EXTRACT TO READ:
■ ■ ■ ■ ■

University of Alabama quad (Photo: University of Alabama)
University of Alabama quad (Photo: University of Alabama)

Passing the bar exam is probably like having to fight a dragon after you just climbed up Mount Everest. It’s not something law students look forward to, but it’s inevitable.

Some law schools blow the rest away when it comes to their students passing the bar exam. Most would assume that Ivy League law students usually pass the bar on their first try. But one Alabama school beat many of those Ivy League schools on this statistic.

The University of Alabama School of Law ranked number six on Start Class’s list of schools with the highest percentage of students who pass the bar exam on their first try. More than 96.4% of Alabama law students pass the bar with just one shot. Alabama’s percentage is better than prestigious law schools like Yale (96.2%), Vanderbilt (95.6%), Duke (95.4%), and Cornell (94.4%).

■ ■ ■ ■ ■

RECORDS PROVIDED:
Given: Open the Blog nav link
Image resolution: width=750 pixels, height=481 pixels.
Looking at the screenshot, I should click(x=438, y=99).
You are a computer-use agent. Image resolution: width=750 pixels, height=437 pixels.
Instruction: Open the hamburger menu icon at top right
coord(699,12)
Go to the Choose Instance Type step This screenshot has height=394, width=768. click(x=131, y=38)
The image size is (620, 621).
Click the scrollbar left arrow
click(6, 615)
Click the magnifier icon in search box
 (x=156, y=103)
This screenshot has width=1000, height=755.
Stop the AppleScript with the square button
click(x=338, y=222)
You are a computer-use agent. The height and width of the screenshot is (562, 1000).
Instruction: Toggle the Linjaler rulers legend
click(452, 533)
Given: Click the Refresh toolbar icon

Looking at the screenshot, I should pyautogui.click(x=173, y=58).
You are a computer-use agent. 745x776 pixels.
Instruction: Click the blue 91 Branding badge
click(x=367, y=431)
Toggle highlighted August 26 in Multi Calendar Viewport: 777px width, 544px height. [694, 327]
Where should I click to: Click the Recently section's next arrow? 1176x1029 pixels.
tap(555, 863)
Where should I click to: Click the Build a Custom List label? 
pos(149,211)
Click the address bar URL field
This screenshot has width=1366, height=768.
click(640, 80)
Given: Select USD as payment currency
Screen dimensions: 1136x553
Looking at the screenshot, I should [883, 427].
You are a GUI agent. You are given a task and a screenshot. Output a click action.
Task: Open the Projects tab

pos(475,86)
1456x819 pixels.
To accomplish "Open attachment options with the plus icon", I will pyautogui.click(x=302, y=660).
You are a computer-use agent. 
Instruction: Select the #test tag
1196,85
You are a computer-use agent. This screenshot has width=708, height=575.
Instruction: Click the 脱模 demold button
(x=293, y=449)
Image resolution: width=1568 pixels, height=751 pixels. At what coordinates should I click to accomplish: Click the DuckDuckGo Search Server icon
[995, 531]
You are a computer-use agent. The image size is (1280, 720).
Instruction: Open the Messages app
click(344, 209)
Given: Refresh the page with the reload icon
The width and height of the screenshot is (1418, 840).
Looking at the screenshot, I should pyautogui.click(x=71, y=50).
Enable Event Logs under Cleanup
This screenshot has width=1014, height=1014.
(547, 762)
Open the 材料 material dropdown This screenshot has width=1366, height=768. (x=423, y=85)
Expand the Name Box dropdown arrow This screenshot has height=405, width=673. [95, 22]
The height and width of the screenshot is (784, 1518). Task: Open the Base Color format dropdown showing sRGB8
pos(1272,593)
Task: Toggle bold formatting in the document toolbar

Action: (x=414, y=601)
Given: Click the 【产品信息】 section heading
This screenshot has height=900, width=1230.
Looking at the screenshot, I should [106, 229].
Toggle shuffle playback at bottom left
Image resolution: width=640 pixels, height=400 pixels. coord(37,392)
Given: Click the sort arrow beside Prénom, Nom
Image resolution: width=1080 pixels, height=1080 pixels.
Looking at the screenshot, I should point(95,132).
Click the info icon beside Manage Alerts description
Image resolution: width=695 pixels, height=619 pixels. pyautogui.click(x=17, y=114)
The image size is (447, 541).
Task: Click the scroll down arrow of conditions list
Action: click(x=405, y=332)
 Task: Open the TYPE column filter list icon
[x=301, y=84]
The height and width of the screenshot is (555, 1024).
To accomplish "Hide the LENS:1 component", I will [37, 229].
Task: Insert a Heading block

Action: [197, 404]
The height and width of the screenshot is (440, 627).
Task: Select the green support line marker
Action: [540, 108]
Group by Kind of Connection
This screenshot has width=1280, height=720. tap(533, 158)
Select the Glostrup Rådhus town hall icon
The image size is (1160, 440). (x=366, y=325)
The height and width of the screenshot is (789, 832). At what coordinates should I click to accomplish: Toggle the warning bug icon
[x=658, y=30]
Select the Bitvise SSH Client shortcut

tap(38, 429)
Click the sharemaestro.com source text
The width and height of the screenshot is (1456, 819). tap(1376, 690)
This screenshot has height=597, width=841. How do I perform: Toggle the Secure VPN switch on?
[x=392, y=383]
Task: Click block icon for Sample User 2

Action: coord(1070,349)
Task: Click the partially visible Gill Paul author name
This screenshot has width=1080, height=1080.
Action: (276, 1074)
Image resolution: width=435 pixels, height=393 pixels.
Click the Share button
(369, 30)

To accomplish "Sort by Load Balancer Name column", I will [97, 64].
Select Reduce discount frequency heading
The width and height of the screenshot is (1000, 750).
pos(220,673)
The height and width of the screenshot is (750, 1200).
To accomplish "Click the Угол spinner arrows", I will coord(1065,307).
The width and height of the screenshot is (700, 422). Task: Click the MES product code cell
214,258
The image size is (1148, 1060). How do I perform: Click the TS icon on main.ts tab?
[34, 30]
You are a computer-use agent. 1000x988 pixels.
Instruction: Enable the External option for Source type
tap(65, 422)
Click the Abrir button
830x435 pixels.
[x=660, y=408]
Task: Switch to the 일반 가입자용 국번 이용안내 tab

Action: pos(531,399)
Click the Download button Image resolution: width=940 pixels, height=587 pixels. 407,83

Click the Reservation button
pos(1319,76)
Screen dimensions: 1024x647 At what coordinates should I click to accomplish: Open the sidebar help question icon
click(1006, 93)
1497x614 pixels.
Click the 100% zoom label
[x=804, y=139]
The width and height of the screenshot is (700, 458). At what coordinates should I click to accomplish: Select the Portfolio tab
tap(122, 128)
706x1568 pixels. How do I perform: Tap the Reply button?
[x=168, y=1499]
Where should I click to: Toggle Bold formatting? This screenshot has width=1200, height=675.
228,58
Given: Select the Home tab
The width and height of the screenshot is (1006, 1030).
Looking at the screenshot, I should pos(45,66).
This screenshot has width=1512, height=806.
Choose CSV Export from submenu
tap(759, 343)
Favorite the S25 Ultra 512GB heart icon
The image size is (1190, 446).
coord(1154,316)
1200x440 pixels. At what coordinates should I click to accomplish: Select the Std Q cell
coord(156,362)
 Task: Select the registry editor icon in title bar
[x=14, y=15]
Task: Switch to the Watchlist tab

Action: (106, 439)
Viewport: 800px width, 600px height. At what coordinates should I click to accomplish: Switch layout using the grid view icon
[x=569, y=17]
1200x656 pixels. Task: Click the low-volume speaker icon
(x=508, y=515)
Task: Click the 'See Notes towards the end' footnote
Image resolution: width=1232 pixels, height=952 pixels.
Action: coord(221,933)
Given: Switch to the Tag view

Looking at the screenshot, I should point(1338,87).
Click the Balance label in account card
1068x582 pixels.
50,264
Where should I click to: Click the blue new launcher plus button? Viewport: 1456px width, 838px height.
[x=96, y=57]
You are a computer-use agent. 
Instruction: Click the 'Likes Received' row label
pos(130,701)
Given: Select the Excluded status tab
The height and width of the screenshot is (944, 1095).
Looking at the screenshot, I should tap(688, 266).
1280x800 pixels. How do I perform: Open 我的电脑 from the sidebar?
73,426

■ ■ ■ ■ ■

SET TASK A: Repeat the part of the article on bar exam pass rates that begins at the words "Passing the bar exam is" and stops after "but it’s inevitable.".
SET TASK B: Summarize the article on bar exam pass rates in two sentences.
The items come from a different source than the article on bar exam pass rates.

EXPECTED OUTPUT A:
Passing the bar exam is probably like having to fight a dragon after you just climbed up Mount Everest. It’s not something law students look forward to, but it’s inevitable.

EXPECTED OUTPUT B: The University of Alabama School of Law ranked sixth on Start Class's list of schools with the highest percentage of students who pass the bar exam on their first try, with more than 96.4% of its law students passing on one attempt. That rate is better than the rates at prestigious law schools such as Yale, Vanderbilt, Duke, and Cornell.